**Task goal**
The job is to output each record exactly as it stands, pictures excluded.

**Data extract**
◆ ◆ ◆ ◆
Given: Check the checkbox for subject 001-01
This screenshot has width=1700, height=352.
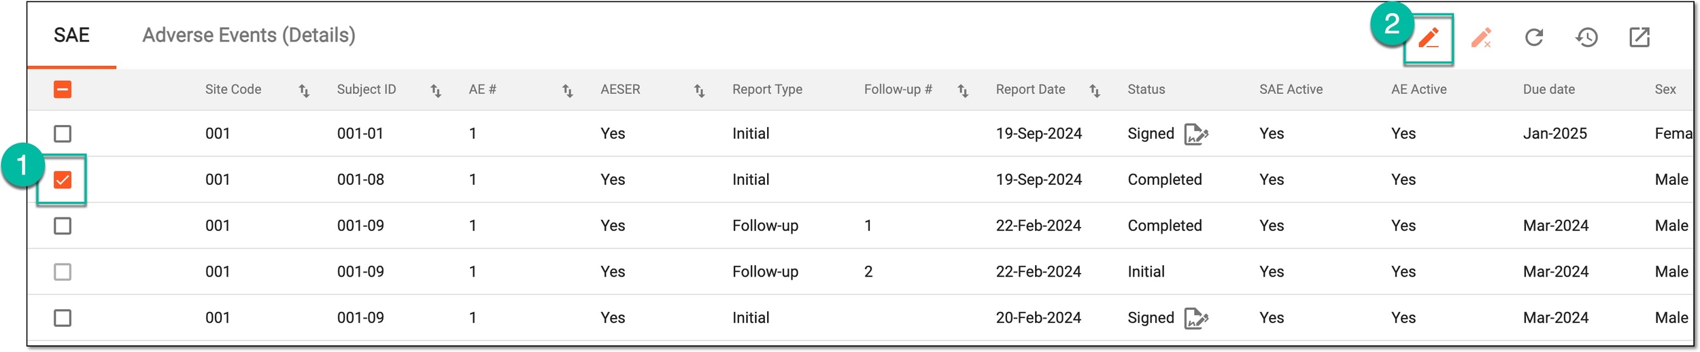Looking at the screenshot, I should (x=63, y=134).
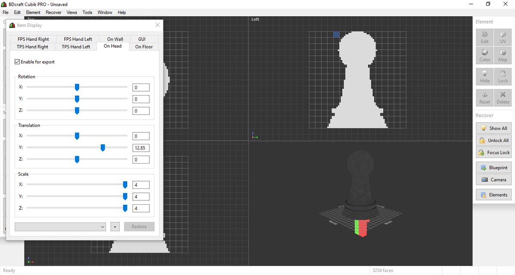This screenshot has width=515, height=275.
Task: Switch to the GUI tab
Action: click(x=142, y=39)
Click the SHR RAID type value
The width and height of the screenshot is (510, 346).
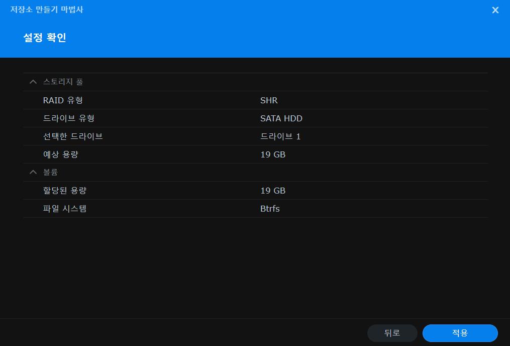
◆ ◆ ◆ ◆
**Result of this exercise**
Given: Check the checkbox for subject 001-01
This screenshot has width=1700, height=352.
Looking at the screenshot, I should (x=63, y=134).
This screenshot has width=515, height=275.
Task: Switch to the GUI tab
Action: click(x=142, y=39)
Click the SHR RAID type value
The width and height of the screenshot is (510, 346).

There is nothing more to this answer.